(Passage)
Protector devices for electrical motors are commonly connected in motor winding circuits to be promptly responsive to the overload currents which result when certain fault conditions occur, thereby to interrupt the high currents which would tend to cause rapid overheating of the motor windings. It is also desirable to arrange the motor protectors to be directly responsive to increases in winding temperature, thereby to interrupt the winding circuits to protect the windings against relatively slower buildup of winding temperatures. For this latter purpose, the protectors should be small enough to be easily incorporated in the windings to be properly responsive to the occurrence of such overtemperature conditions. For this purpose, the protector should also be sealed to avoid contamination by winding varnish or the like and the protector materials should be resistant to high temperatures. The protector must also be adapted to be reliably manufactured at a cost which is compatible with the cost of the motor to be protected.

Where conventional motor protectors are proposed for protecting relatively small electrical motors, these objectives are difficult to achieve. That is, the protector devices tend to be too large to be easily incorporated in the motor windings. It is difficult to achieve sufficiently prompt response to the overcurrents which occur during a locked rotor fault condition while also achieving a desired operating temperature in response to slower buildup of winding temperature. Further, the thermally responsive member of the devices tend to have relatively small thermal mass such that, when the devices have interrupted the winding current in response to the occurrence of a fault condition, the thermally responsive member cools rapidly for permitting reclosing of the circuit. Thus the devices cycle on and off rapidly while the fault condition persists and as a result, the devices display relatively short service lives. Most important, such conventional devices have tended to be too expensive for use in protecting small electrical motors.

It is an object of this invention to provide a novel and improved motor protector device; to provide such an improved device which is particularly adapted for use in protecting relatively small electrical motors; to provide such a protector which is responsive to the occurrence of an overload current in a motor winding and which is also directly responsive to the occurrence of overtemperature conditions in the winding; to provide such a protector which is adapted to be reliably manufactured at a very low cost; and to provide such an improved, low cost protector device which displays a relatively long service life.

Briefly described, the novel and improved motor protector of this invention comprises a generally flat open-ended, electrically conductive metal can which has a flange around its open end and which preferably has an integral terminal extending from one end of the flange. A generally flat, electrically conductive metal lid is sealed to and electrically isolated from the open end of the can by an electrically insulating gasket which fits between the lid and portions of the can flange. A thin electrically insulating film is disposed on the outer surface of the lid and a flat serpentine heater element of electrical resistance material is positioned in heat-transfer relation to the lid on top of the insulating film. On end of the heater element is welded or otherwise electrically connected to the lid at one end of the lid. The remainder of the heater element then extends over the outer surface of the lid electrically separated from the lid by the insulating film and the opposite end of the element extends from the opposite end of the lid to serve as a second device terminal. In this way the heater is disposed in good heat-transfer relation to the lid. End portions of the lid and of the insulating film are crimped or folded back on the lid and heater element for securing the film and heater element to the lid. Two portions of the insulating gasket which isolates the lid from the can are also wrapped over respective opposite lateral sides of the lid and over portions of the heater element, and portions of the can flange are crimped or folded back on the lid over these insulating gasket portions for securing the lid with its attached heater to the can while maintaining the electrical isolation of the lid from the can. A thermally responsive bimetal member has one end welded or otherwise secured to the bottom of the can inside the can. The bimetal member extends in cantilever relation from the can bottom and carries a movable contact at its distal end, the member being adapted for snap-acting movement between two member positions in response to temperature change to engage and disengage the moveable contact with a contact mounted on the inner surface of the lid, thereby to open and close an electrical circuit between the device terminals.

(Stored data)
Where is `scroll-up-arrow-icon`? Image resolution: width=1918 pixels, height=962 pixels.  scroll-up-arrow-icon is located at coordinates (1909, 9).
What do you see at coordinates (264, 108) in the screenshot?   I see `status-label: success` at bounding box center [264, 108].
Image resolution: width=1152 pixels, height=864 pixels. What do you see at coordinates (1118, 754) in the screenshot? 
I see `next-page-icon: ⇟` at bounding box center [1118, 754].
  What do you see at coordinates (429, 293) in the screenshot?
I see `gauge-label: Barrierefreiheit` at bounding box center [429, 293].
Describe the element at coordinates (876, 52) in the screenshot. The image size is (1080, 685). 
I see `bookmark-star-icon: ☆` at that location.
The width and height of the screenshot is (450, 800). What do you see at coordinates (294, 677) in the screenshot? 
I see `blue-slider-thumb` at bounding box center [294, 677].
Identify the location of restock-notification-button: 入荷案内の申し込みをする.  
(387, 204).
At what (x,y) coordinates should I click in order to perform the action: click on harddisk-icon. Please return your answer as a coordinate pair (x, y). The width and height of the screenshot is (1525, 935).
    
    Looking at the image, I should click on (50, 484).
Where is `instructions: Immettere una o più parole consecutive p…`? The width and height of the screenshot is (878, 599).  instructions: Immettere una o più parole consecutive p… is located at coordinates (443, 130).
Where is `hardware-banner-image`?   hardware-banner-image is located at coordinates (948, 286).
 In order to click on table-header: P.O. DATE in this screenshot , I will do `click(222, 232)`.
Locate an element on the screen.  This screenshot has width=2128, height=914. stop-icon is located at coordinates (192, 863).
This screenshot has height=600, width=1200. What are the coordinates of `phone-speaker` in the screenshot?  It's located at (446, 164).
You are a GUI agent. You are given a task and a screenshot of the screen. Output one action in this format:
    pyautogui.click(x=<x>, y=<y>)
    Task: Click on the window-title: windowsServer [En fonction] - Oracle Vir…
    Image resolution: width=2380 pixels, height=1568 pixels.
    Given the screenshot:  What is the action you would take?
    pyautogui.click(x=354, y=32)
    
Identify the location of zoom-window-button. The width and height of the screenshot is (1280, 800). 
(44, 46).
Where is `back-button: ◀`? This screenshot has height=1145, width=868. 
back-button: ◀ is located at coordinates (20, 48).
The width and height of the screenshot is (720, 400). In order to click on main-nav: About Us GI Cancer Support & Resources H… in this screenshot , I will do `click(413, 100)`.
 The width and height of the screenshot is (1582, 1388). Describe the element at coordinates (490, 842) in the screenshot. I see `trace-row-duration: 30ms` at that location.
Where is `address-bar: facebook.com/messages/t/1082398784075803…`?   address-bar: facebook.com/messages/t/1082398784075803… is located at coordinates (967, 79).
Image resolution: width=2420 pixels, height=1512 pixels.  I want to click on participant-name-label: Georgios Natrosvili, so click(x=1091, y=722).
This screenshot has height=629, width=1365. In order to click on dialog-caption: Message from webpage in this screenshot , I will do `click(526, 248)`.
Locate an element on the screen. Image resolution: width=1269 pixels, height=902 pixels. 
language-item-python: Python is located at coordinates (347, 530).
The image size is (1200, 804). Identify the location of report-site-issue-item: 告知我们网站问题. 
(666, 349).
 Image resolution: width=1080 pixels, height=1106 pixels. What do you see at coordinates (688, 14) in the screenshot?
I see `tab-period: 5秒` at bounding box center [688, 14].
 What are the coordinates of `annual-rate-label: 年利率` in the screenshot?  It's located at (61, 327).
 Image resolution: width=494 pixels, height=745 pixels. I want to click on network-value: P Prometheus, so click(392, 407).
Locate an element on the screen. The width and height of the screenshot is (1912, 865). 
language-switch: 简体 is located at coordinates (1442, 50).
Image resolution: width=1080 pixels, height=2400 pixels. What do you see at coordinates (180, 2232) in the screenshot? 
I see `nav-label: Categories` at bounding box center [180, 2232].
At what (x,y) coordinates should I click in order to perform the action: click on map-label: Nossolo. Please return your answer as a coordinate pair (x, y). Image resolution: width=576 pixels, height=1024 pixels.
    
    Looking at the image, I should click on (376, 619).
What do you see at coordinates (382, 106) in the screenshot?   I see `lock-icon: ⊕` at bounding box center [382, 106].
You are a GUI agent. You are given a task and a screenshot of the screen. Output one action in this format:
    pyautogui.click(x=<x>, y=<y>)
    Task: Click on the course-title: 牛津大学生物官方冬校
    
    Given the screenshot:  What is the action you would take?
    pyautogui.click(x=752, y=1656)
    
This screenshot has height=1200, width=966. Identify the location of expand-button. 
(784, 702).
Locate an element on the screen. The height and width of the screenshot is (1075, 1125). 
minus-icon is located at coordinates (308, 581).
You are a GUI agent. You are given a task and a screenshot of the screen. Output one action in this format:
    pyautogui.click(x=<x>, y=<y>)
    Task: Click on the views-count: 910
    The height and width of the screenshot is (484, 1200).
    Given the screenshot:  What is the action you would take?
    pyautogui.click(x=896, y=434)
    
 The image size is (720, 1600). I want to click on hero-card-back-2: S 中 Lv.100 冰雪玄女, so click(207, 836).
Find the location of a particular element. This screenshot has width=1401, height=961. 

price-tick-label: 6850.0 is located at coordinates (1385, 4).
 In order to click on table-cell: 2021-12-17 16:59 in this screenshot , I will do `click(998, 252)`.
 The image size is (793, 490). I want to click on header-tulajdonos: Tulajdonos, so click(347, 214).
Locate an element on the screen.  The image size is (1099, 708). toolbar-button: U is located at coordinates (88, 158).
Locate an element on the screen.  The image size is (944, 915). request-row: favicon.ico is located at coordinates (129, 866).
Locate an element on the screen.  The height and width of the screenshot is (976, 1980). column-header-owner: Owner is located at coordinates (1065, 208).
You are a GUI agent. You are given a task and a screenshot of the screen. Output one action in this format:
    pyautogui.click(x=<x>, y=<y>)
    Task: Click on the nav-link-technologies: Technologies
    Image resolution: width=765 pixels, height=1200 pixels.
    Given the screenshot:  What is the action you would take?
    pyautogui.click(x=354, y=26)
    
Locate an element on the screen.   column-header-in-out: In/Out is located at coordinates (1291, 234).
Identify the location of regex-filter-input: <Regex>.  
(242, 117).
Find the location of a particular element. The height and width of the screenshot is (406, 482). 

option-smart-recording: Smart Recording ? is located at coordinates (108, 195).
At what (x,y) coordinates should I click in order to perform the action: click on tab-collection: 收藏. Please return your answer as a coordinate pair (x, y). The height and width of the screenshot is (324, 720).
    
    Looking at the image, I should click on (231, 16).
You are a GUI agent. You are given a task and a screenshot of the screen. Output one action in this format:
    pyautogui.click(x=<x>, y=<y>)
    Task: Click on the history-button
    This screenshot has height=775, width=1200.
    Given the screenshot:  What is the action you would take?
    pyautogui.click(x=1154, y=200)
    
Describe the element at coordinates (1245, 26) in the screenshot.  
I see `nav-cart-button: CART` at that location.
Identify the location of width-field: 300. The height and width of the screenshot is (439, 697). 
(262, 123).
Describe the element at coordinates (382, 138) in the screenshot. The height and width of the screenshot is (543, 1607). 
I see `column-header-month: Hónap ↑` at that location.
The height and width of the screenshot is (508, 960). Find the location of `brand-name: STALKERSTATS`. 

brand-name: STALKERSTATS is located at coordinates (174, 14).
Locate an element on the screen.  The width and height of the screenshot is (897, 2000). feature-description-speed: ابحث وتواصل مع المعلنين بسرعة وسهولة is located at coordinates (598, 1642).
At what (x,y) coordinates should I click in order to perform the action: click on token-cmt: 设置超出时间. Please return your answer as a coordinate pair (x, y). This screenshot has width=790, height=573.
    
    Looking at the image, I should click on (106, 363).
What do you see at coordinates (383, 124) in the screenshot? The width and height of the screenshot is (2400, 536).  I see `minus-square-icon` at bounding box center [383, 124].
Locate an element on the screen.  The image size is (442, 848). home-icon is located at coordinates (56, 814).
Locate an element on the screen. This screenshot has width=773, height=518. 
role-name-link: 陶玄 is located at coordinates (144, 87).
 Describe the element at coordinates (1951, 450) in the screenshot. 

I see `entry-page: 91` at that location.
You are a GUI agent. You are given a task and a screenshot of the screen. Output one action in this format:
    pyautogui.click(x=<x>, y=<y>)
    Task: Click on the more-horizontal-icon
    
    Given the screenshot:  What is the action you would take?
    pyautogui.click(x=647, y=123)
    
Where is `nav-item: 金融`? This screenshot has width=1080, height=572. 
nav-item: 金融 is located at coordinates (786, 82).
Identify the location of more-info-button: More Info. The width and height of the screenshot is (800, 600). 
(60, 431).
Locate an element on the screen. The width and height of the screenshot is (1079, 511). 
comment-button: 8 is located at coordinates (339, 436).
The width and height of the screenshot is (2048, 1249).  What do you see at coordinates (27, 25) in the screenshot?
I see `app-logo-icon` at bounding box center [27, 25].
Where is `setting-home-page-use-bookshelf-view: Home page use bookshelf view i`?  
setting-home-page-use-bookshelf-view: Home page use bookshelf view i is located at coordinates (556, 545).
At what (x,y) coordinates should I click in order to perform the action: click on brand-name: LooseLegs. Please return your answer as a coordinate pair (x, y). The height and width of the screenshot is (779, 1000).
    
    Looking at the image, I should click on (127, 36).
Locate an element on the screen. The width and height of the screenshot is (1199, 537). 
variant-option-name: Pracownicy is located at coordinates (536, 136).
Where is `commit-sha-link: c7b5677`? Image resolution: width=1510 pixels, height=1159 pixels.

(Exercise requirements)
1 - Please echo the lines of the records that begin with the line containing "coordinates (56, 814)." and end with the line containing "pyautogui.click(x=647, y=123)", including both of those lines.
2 - Write what comes next in the motor protector passage, picking up after its final sentence.
The motor protector passage and the records have no connection to each other.

(Responses in order)
1 -
Locate an element on the screen.  The image size is (442, 848). home-icon is located at coordinates (56, 814).
Locate an element on the screen. This screenshot has width=773, height=518. 
role-name-link: 陶玄 is located at coordinates (144, 87).
 Describe the element at coordinates (1951, 450) in the screenshot. 

I see `entry-page: 91` at that location.
You are a GUI agent. You are given a task and a screenshot of the screen. Output one action in this format:
    pyautogui.click(x=<x>, y=<y>)
    Task: Click on the more-horizontal-icon
    
    Given the screenshot:  What is the action you would take?
    pyautogui.click(x=647, y=123)

2 -
When the terminals of this device are connected in series with a motor winding while the device itself is disposed within the motor winding in insulated relation to the winding, normal winding current is directed through the heater element, the lid, the contacts and the bimetal member to the can. If slow buildup of winding temperature should occur, the bimetal member is heated and is adapted to move to its open circuit position for interrupting the winding current. Similarly if an overload current occurs in the motor winding, heat generated by the resistance heater element, preferably in cooperation with heat generated in the bimetal member, rapidly heats both the bimetal member and substantial portions of the total thermal mass of the protector device to the operating temperature of the bimetal member. In this way, the bimetal member also opens the winding circuit in response to overload current in the winding. With this relatively large thermal mass of the protector device heated in this manner, the bimetal member remains above its reset temperature for a substantial period of time. Thus the protector device is adapted to cycle on and off at a relatively slow rate while the fault condition causing the overload current persists and the device is therefore adapted to display a relatively long service life. The construction of the protector device is advantageous in that the device is adapted for automated manufacture with high reliability and is adapted to be made with a very small size at very low cost. For example, the lid, heater, insulating film and lid contact are adapted to form a convenient and economical subassembly as are the can, the bimetal member, and the moveable contact of the device. The lid and can subassemblies are then easily and economically assembled together with the sealing and isolating gasket, the resulting final assembly then being adapted for convenient and economical calibration to provide a reliable, low cost motor protector of very small size.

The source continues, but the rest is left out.